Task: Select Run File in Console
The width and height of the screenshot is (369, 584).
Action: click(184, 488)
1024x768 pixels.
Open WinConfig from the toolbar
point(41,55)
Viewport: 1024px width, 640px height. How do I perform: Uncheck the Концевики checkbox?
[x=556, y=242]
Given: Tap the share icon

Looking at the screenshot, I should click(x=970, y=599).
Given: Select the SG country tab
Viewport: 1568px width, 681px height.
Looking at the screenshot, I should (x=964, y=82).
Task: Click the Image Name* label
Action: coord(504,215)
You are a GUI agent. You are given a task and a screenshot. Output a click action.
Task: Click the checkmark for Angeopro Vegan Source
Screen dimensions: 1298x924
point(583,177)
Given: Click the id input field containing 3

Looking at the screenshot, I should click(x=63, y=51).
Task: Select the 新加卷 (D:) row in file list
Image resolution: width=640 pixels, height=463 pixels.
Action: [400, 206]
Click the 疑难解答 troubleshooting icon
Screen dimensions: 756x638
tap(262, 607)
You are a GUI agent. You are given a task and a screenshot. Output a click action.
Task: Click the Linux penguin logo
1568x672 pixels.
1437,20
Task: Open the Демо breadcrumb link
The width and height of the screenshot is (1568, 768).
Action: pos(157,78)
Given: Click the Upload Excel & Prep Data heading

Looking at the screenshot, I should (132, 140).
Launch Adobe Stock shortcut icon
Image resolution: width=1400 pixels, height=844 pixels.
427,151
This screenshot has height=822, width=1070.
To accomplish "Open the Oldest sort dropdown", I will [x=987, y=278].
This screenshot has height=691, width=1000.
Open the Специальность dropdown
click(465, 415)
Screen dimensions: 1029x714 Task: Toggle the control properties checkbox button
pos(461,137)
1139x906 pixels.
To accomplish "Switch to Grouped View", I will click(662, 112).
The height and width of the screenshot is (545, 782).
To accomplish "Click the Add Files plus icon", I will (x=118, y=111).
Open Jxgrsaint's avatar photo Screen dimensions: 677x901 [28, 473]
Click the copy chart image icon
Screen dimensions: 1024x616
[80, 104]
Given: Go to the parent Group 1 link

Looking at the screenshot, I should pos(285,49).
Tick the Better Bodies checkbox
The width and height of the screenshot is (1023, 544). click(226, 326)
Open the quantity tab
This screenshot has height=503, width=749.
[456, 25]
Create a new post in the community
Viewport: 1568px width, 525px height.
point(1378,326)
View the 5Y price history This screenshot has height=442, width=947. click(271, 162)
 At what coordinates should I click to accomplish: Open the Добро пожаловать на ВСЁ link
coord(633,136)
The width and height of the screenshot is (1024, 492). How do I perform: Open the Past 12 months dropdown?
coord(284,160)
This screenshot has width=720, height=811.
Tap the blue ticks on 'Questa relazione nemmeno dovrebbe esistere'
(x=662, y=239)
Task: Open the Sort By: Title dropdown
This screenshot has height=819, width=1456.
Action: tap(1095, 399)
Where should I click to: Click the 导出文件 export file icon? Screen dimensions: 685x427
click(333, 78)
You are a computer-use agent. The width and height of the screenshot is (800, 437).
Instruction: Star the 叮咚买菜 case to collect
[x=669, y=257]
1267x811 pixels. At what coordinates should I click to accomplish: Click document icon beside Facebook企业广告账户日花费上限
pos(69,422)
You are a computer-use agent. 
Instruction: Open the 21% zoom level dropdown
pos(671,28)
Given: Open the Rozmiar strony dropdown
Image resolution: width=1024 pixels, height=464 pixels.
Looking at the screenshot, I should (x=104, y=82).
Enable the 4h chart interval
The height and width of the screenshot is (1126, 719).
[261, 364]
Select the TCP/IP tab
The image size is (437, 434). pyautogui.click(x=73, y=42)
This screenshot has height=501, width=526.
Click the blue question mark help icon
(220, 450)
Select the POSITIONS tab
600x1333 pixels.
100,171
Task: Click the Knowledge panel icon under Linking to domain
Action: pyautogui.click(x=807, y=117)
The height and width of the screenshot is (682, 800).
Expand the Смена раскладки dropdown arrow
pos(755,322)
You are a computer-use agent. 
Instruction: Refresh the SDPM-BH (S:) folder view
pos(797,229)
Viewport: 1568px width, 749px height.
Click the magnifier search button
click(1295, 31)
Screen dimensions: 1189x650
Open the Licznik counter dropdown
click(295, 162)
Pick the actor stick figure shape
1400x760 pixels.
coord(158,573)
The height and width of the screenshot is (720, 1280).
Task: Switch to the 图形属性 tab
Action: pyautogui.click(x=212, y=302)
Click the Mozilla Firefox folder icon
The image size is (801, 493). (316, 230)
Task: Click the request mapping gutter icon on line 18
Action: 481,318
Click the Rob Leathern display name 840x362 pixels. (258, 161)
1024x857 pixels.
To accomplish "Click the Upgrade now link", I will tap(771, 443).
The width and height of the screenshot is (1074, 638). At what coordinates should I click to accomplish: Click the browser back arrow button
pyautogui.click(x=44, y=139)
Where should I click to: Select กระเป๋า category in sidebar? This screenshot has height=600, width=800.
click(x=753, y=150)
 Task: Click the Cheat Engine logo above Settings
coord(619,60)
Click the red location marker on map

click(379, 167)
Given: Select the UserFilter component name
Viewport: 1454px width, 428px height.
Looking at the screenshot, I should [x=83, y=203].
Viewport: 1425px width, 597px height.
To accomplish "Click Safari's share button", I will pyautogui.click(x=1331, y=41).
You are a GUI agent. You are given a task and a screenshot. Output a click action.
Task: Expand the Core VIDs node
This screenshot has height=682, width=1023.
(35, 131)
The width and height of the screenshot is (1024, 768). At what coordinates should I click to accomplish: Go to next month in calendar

────

> **Exercise brief**: Please return every line from the first one in the records above down to the line containing "Given: Select the SG country tab", including both, exactly as written and nothing more.

> **Task response**:
Task: Select Run File in Console
The width and height of the screenshot is (369, 584).
Action: click(184, 488)
1024x768 pixels.
Open WinConfig from the toolbar
point(41,55)
Viewport: 1024px width, 640px height. How do I perform: Uncheck the Концевики checkbox?
[x=556, y=242]
Given: Tap the share icon

Looking at the screenshot, I should click(x=970, y=599).
Given: Select the SG country tab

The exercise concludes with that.